Security Precautions for TravisHosting
TravisHosting sits in a "managed hosting" facility in Houston, Texas and employs a "security in depth" approach to networking. This approach assumes that a hacking attack will occur, and takes all known steps to make sure that even if a hacker breaks past one layer of secure, several more are standing in front of him.
Network Firewall
TravisHosting sits behind a set of redundant Cisco PIX 515 firewalls. These firewalls are the industry standard for securing web servers. The PIX acts as an intrusion detection device, and instantly drops invalid or suspicious connections. The only open "ports" to connect to TravisHosting are Web (80), SSL (443), and FTP (21). By closing off all other ports, we limit the surface area of our servers and protect them from "Script Kiddies", worms and viruses.
Security Sandbox
Each copy of TravisFlex Internet Access Module (TFIAM) and TravisCobra Internet Access Module (TCIAM) runs in its own sandbox on the webserver, with its own Windows Account. This account only has access to the directories and files contained within its sandbox.
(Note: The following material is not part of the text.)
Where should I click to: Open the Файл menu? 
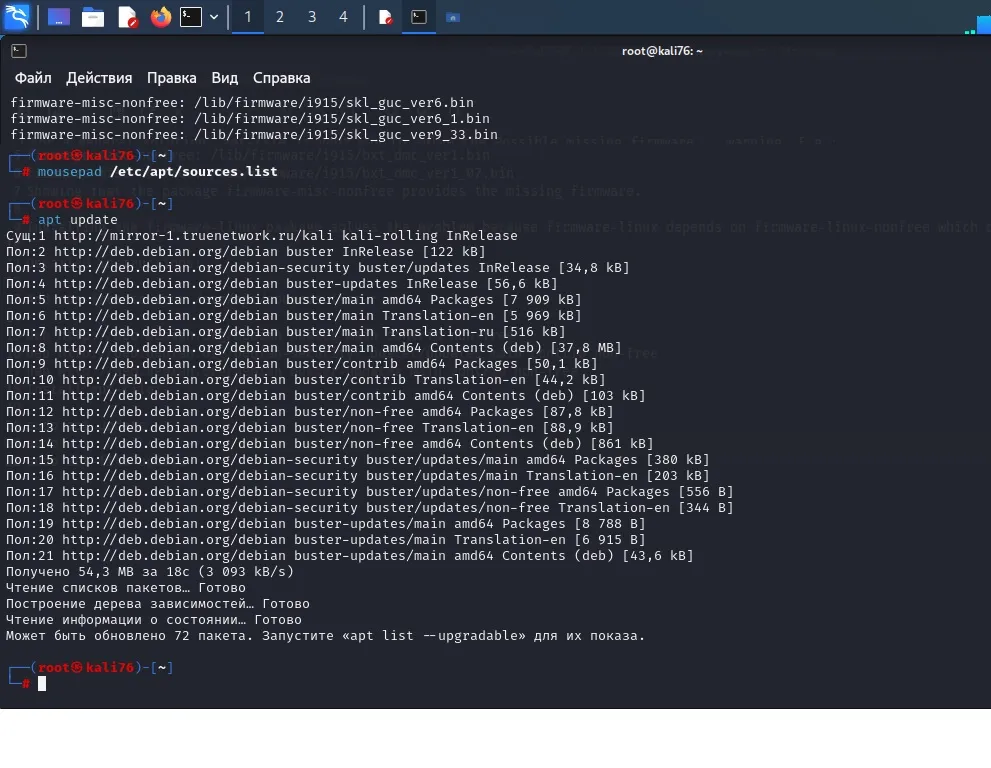pyautogui.click(x=33, y=78)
Security Patching Schedule
Since most security exploits occur due to an old version of the Operating System, TravisHosting server is patched regularly with all vendor specifications. Service Packs are tested in our beta environment before going live, usually within 48 hours. All critical security patches are tested and applied as soon as possible, usually the same day.
.NET Security
TravisHosting runs on Windows 2003 Web Edition with the .NET Framework installed. This gives us out-of-the-box functionality to secure access to data. Users will not be able to download files that they should not have access to, such as sensitive database files. All the user can do is browse the site and view the HTML and images necessary to view TCIAM or TFIAM.
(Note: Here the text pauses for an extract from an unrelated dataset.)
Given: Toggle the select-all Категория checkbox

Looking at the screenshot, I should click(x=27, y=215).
Data Transmission Security
All TravisHosting sites run under 128 bit SSL encryption, commonly referred to as HTTPS or SSL. This is the industry standard for browsing secure websites such as online banking, mortgage approvals, and purchasing goods online. This ensures that only the person using their web-browser can view sensitive data; if someone hacks into their web-connection, all they will see is encrypted junk.
Physical Security
Armed Security Staff are rotating through the TravisHosting datacenter 24 hours a day, 7 days a week. Badge-only access and a biometric reader further limits access to the DataCenter. The combination of these physical security measures with ongoing video surveillance ensures the privacy.
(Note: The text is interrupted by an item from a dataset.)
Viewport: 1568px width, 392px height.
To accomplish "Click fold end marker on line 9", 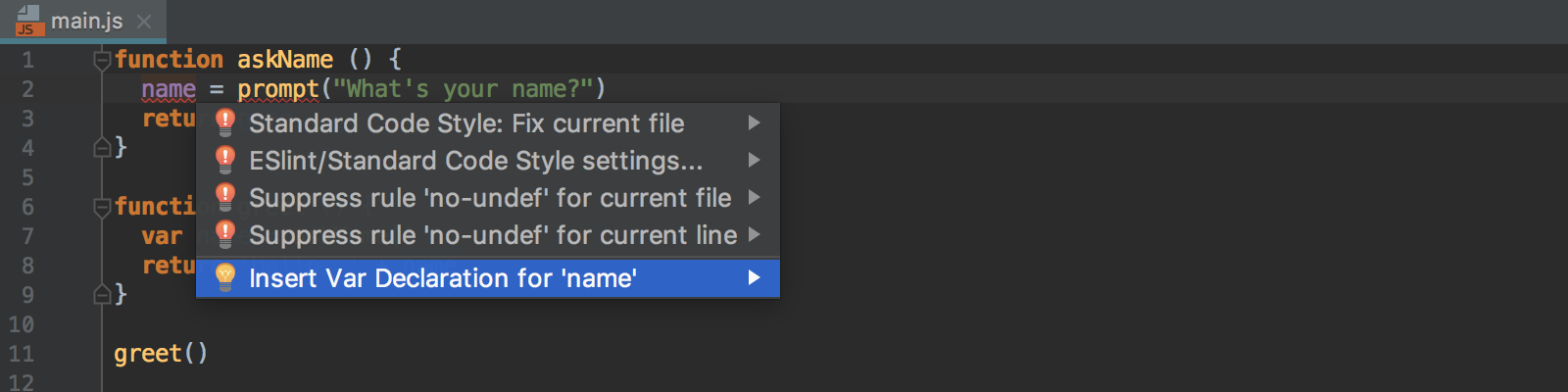I will point(102,294).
Data Availability and Backups
In order to provide the foundation for data recovery, weekly full image backups are performed on application data and operating systems. These backups are supplemented with daily incremental backups. The amount of data transferred for backups is based on the amount of data being stored on disk and how often it changes. Since we perform incremental backups every night, if you change all of your files every day, then each one of the incremental backups will be a full backup to tape every night. Our weekly backups are retained onsite for two weeks and then shipped offsite for two weeks. Monthly backups are shipped offsite and retained for 90 days; quarterly backups are shipped offsite and retained for one calendar year.
Disaster Recovery
TravisHosting is hosted in a "managed hosting" facility located in Houston, Texas operated by Vericenter, a national hosting organization. Vericenter manages and monitors the Houston facility where the TravisHosting servers are installed 24/7, and we have the option of relocating the servers to any other Vericenter facility at any time. Vericenter backs up the TravisHosting data off-site nightly, and one of the sites to which that data is backed up is our office facility in Houston. Another is to our Disaster Site located in Lewisville, Texas, and another is a secure location away from Houston The second operating backup to Vericenter is located at OurDataWorks in Lewisville, Texas, which has an operationally-identical facility to the one in our Houston offices, and which has agreed to provide Travis with office space, desks, and communication bandwidth should it be required. We have tested the TravisHosting system on the servers at ODW, and anticipate that should it be necessary for Travis to relocate to Lewisville, the outage to TravisHosting customers would be less than two calendar days.